Ilustración de Aimeé Cervantes Flores
El 21 de febrero de 2018, se celebró un coloquio en homenaje al escritor coahuilense Julio Torri. Lugar: la sala Moreno de Alba en la FFyL. Ahí, más o menos a las seis de la tarde, la Dra. María Elena Madrigal pronunció una afirmación estremecedora: «Torri no es minificcionista». A partir de ese momento muchos tomamos consciencia de la fragilidad de nombrar a un género, en especial a éste, no solo por ser tan breve y volátil, sino por la teoría circunfleja a él, que a veces se solidifica demasiado; en otras, se desmorona.
Foucault decía que aquello “no existe hasta que se nombra”, y con ello se refiere a que siempre han existido acciones semejantes, pero no toman su forma moderna hasta que son introducidos al lenguaje. Ejemplifico: “prácticas homosexuales han existido siempre, pero el homosexual nace hasta que es señalado y condenado”; algo así ocurre con los géneros y su denominación.
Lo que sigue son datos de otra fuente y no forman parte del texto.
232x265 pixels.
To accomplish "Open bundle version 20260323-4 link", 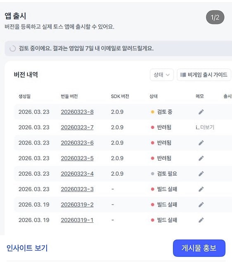I will 77,174.
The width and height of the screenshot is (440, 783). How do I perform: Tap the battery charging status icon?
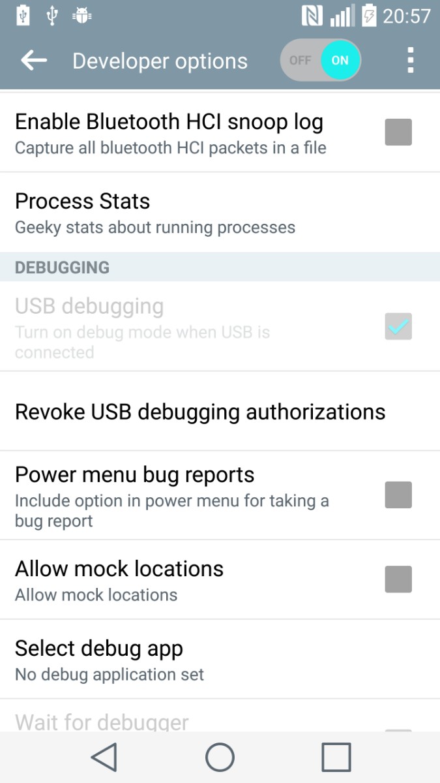pos(369,16)
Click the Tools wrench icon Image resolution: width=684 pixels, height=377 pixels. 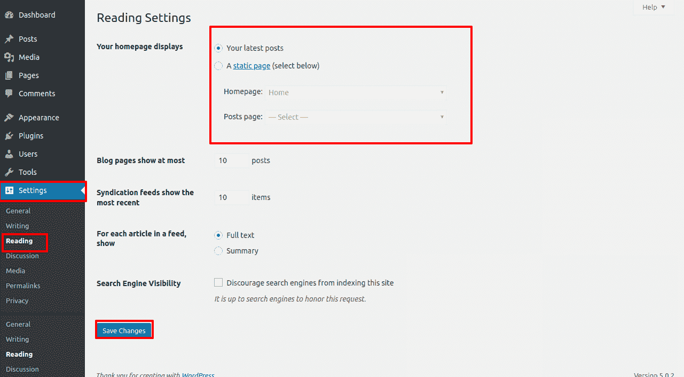pyautogui.click(x=9, y=172)
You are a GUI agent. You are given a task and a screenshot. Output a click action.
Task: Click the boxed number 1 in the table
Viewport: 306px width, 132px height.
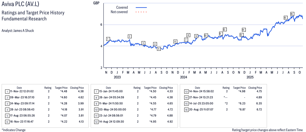pyautogui.click(x=7, y=92)

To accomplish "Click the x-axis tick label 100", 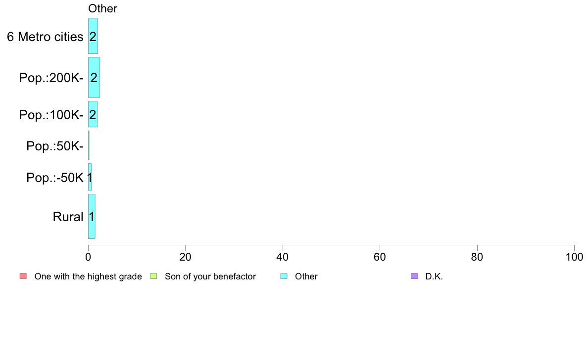I will [x=574, y=257].
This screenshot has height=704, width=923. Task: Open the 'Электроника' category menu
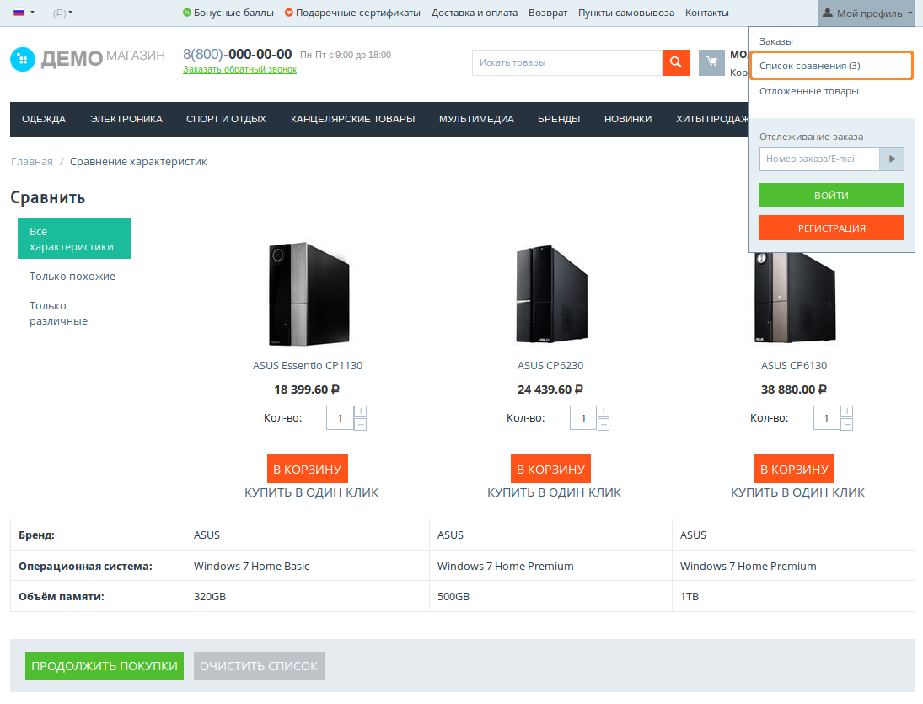126,119
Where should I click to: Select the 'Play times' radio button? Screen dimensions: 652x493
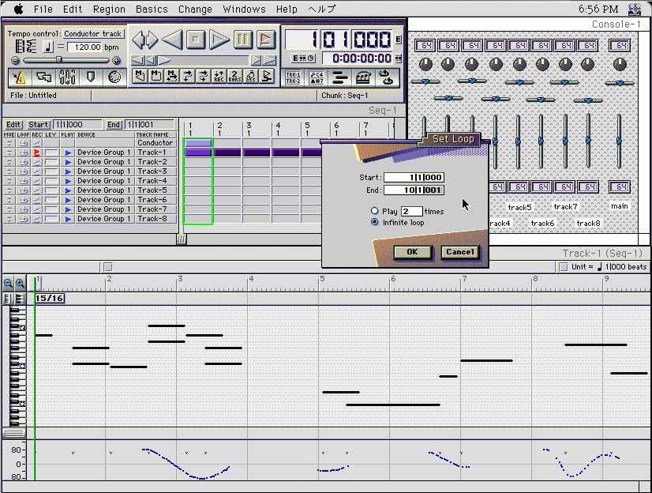click(375, 212)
Un entimema sencillo, conciso y fuerte. Lo que llamamos minificción tiene poco tiempo de haber nacido, de habérsele otorgado forma y palabra. Arreola mismo se pronunciaba escéptico respecto a la denominación; no se digan las posturas de mis queridos maestros Lucila herrera, Gonzalo Celorio y Alberto Paredes. La minificción, o lo que sea que los grupos de poder que se adueñan del género han nombrado, tiene dos momentos importantes: uno, cuando nace una de las primeras antologías (Relatos vertiginosos de Lauro Zavala, que vio la luz a principio del nuevo milenio); otro, con el nacimiento de una primera teoría, la de Dolores Koch hacia el inicio de los ochenta. Escritores de brevedades contemporáneos buenos son pocos, y los pocos hay muy buenos. Entre ellos está Hugo Labravo.